Ainda sem saber se é uma virtude ou atestado de ignorância confesso que não li a peça de Plínio Marcos. Mesmo assim fui ao cinema ver “Dois perdidos numa noite suja”, segunda adaptação da peça para as telas. A direção é de José Joffily, cineasta veterano, cujo “Quem matou Pixote?” ainda rebate dentro da minha cabeça.

Deixando de lado toda a polêmica em torno da adaptação eu sigo para o filme. Tonho e Paco são dois brasileiros que, assim como muitos outros, foram para os EUA em busca de um possível “sonho americano”. Os dois acabam frustrados, levando uma vida marginal ao contrário do sonhado “American way of life”.

Desde o primeiro e turbulento encontro entre os dois, os dias jamais foram iguais. Tonho (Roberto Bomtempo) convida Paco para dividir o apartamento em que ele vivia só. Para esclarecer, Paco não é um homem e sim uma menina, interpretada de uma maneira forte e visceral por Débora Falabella em sua estréia no cinema.

Tonho, mineiro de Governador Valadares, deixou o Brasil “em busca de uma vida mais digna”. E apesar de possuir um greencard, permissão para trabalhar e morar nos EUA, está cansado de subempregos e de viver à margem da sociedade. Em cartas que escreve para a mãe no Brasil ele cria um mundo utópico, onde ele trabalha, junta dólares e nunca passou pela cadeia.

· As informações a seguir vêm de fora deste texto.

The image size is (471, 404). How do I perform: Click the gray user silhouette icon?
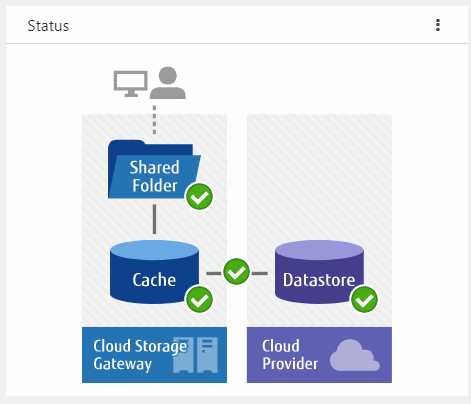coord(168,83)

A relação entre esses dois brasileiros perdidos na sujeira de uma Nova Iorque marginal é explosiva. Muito devido à personalidade forte de Paco que, além do nome masculino, se veste e gosta de ser tratada como homem: uma questão de sobrevivência e também fruto de um passado sofrido. Em algumas declarações da menina podemos imaginar o motivo do ódio pelo pai e a dificuldade de ser feminina, de ser Rita.

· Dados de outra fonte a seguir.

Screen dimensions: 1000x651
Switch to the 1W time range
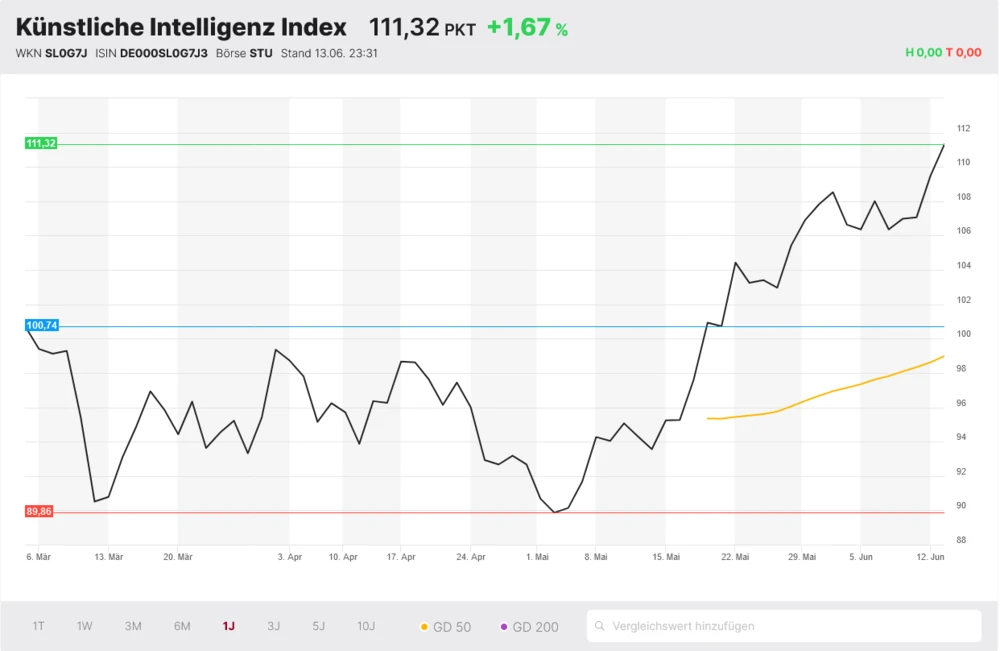85,627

Tonho não agüenta mais e quer voltar para o Brasil. Paco deseja ser uma cantora famosa e “vender mais discos do que Madonna”. Ela canta hip-hop e é através de sua música e dança  que expressa a realidade em que vive e o ódio e a mágoa que sente.

Apesar de toda a violência entre eles, que vai da verbal à física, o filme também é sobre o amor, ou melhor, a impossibilidade do amor acontecer entre Tonho e Paco. O destino os leva a extremos e a uma separação trágica.

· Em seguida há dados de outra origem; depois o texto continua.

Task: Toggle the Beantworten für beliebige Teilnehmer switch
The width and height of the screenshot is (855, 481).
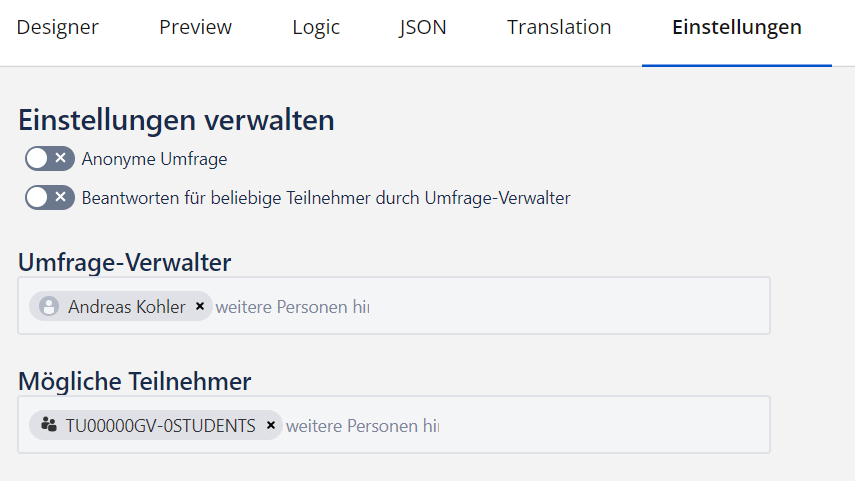Action: [50, 198]
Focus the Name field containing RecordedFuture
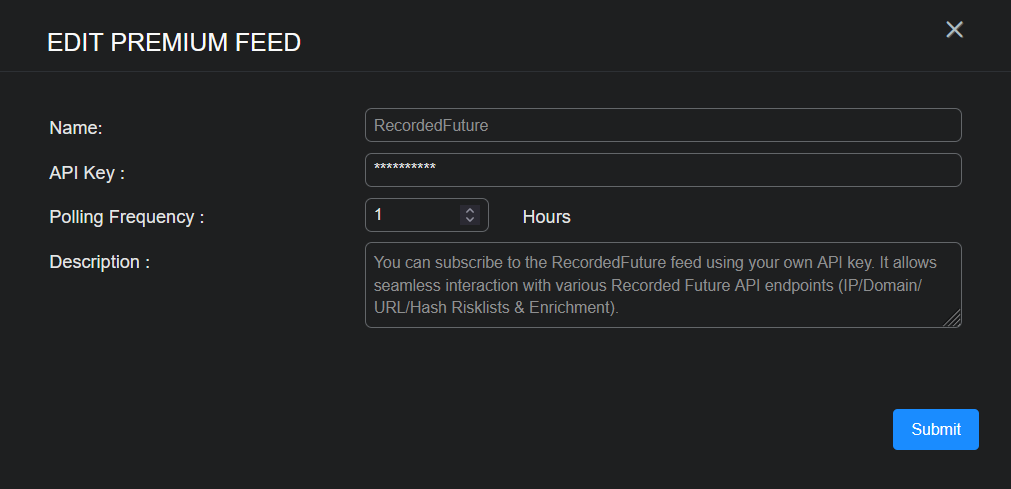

A direção de arte do filme deve ser destacada por ter sido tão apurada na construção dos ambientes marginais por onde Tonho e Paco passam. A fotografia do filme dá mais realidade ao intenso frio de Nova Iorque e também capta imagens que expressam a “prisão” dos brasileiros mesmo dentro do apartamento onde vivem.

As diferenças entre a peça de Plínio Marcos e o filme de José Joffily podem sim sinalizar um desencontro entre eles, mas o diretor e roteirista nos mostram o encontro com o universo e o espírito de “Dois perdidos numa noite suja”.